*** Opening Study text ***

GAZA CITY, March 1, 2008 (AFP) - - Israel pressed its assault against the Hamas-ruled Gaza Strip with a surge of strikes on Saturday, killing at least 33 Palestinians including four children, medical officials said.
Dr Muawiya Hassanein, head of Gaza emergency medical services, told AFP at least 33 people were killed, most of them by a "great number of rockets fired by Israeli planes" in northern Gaza.
Around 100 people were wounded, several of them critically, he said.
Two Israeli soldiers were among the dead on Saturday in Gaza, the Qatar-based Al-Jazeera news channel reported, but there was no immediate confirmation from the Israeli army.
Tanks supported by helicopters moved into the area in and around the crowded town and refugee camp of Jabaliya and the nearby Tufah neighbourhood in northern Gaza just after midnight, witnesses said.
By midday troops had pushed nearly three kilometres (two miles) inside the Gaza Strip, according to witnesses.
The urban battlefields were littered with debris as frightened residents hid inside their homes and imams read Koranic verses over mosque loudspeakers.
"We are in the middle of a total war. We hear the rockets and the explosions everywhere... we cannot leave our homes," Jabaliya resident Abu Alaa, 40, told AFP by telephone as he and his children took cover.
"They're shooting at everything that moves."
Elsewhere in Jabaliya news photographers were hemmed in by the fighting and came under Israeli fire, according to an AFP photographer that was trapped with them.
A Palestinian photographer for the local Media Group was lightly wounded when an Israeli shell exploded, an official with the agency said.
Saturday's high death toll makes it the deadliest raid on Gaza in well over a year and comes after a sharp four-day escalation of violence that has killed more than 60 people, including several children.
The latest dead include at least four children and three women, medics said, including a 12-year-old girl and her 11-year-old brother, who relatives said were killed by shrapnel as they slept.

*** Closing Study text ***

Assignment 1 – Please list every age the Gaza report gives for a person, along with who that person is.
Assignment 2 – Carry on writing the Gaza report from the point where it stops.

*** Opening Information ***

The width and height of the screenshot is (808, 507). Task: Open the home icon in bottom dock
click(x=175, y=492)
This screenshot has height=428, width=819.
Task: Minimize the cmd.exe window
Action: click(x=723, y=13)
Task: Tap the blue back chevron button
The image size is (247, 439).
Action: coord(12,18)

*** Closing Information ***
*** Opening Information ***

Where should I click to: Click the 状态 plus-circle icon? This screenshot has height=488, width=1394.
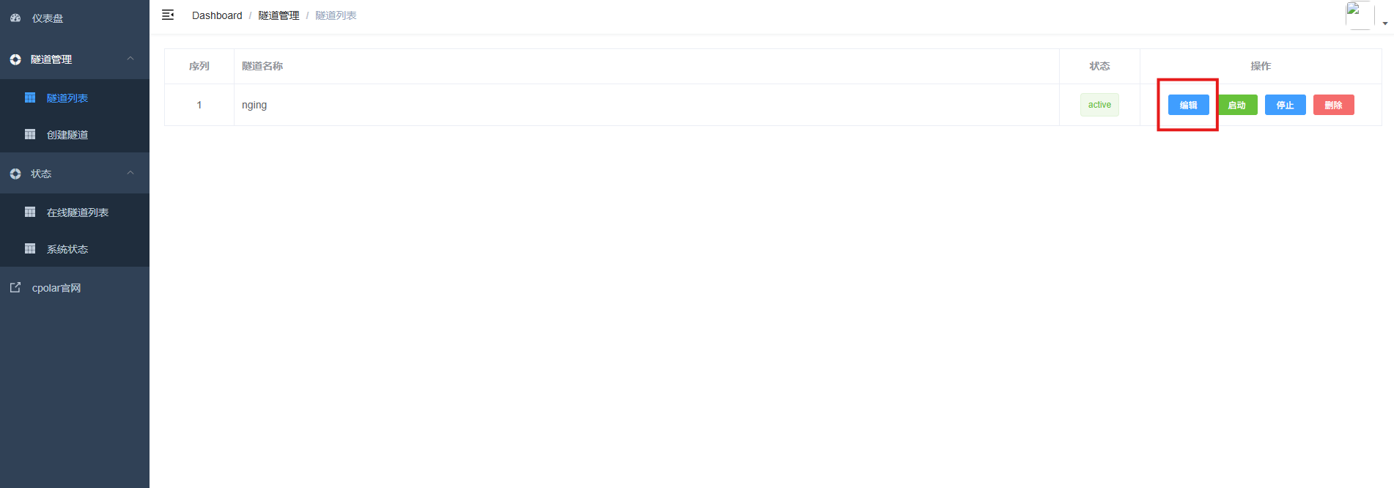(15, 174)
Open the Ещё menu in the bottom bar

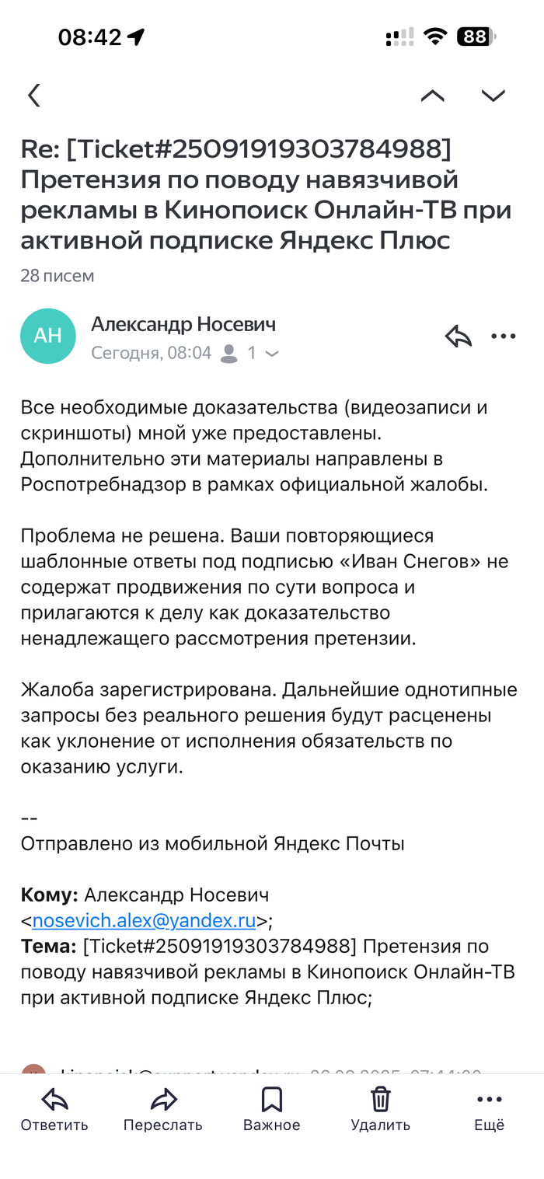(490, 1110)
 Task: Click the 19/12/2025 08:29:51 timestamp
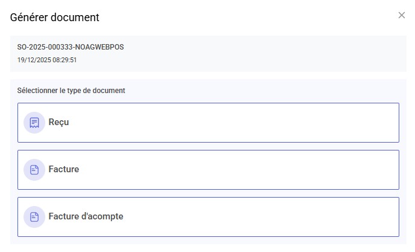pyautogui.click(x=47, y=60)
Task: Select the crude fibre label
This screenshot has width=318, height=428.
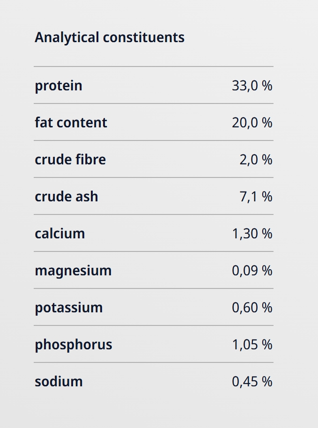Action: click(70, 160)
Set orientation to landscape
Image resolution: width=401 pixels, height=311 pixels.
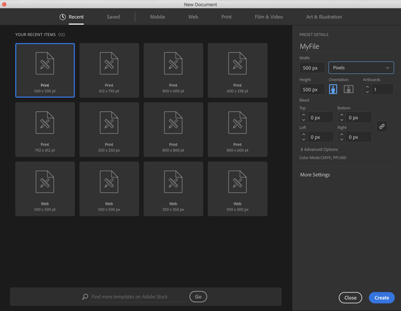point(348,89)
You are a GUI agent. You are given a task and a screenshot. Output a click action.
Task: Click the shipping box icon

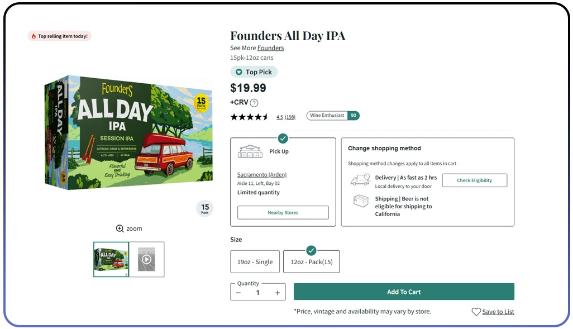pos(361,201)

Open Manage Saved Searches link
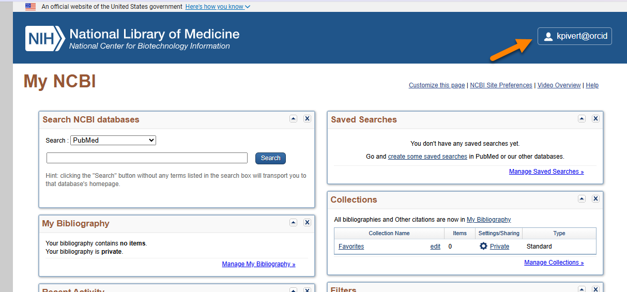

*** Closing Information ***

Exercise result 1 –
- 40: Abu Alaa, a Jabaliya resident
- 12: a girl killed by shrapnel as she slept
- 11: her brother, also killed by shrapnel as he slept

Exercise result 2 –
Christopher Gunness, a spokesman for the UN agency for refugees (UNRWA), called "for an immediate ceasefire and political negotiations to end the fighting, which is impeding our humanitarian work.
"Those on both sides responsible for the killing of civilians must be held accountable," he said.
In the West Bank city of Ramallah about 300 Palestinians from all the major political factions marched through the streets, carrying pictures of children killed in recent Israeli strikes and banners slamming recent military assaults.
At least 12 militants were killed in Saturday's operation, 10 of them from the Islamist Hamas movement, including Abdelrahman Shihab, the son of Hamas MP Mohammed Shihab.
An Israeli army spokeswoman said troops had killed at least 15 Palestinian militants, "all of them planting explosive devices or shooting."
At least five Israeli soldiers were wounded, the army said.
Gaza militants meanwhile fired at least 40 rockets and mortars at southern Israel, including six long-range rockets that landed in and around the seaside town of Ashkelon some 11 kilometres (seven miles) north of Gaza, the army said.
Two children and a woman were lightly wounded in the Ashkelon strikes, it added.
Deputy Defence Minister Matan Vilnai told public radio on Saturday Israeli forces were engaged in an "enlarged operation," but denied it was the start of a major campaign aimed at partly reoccupying Gaza.
Palestinian president Mahmud Abbas, whose forces were driven from Gaza in June when Hamas seized power in the territory, denounced the assault as "more than a holocaust."
"It's very regrettable that what is happening is more than a holocaust. We tell the world to see with its own eyes and judge for itself what is happening," he told reporters in Ramallah.
Abbas appeared to be referring to comments on Friday by Vilnai, who used the Hebrew word "shoah" -- generally used only for the Nazi Holocaust -- in remarks to army radio.
Senior Israeli political and military leaders have been mulling a major ground operation for months, as Palestinian militants have launched near-daily rocket and mortar attacks on southern Israel.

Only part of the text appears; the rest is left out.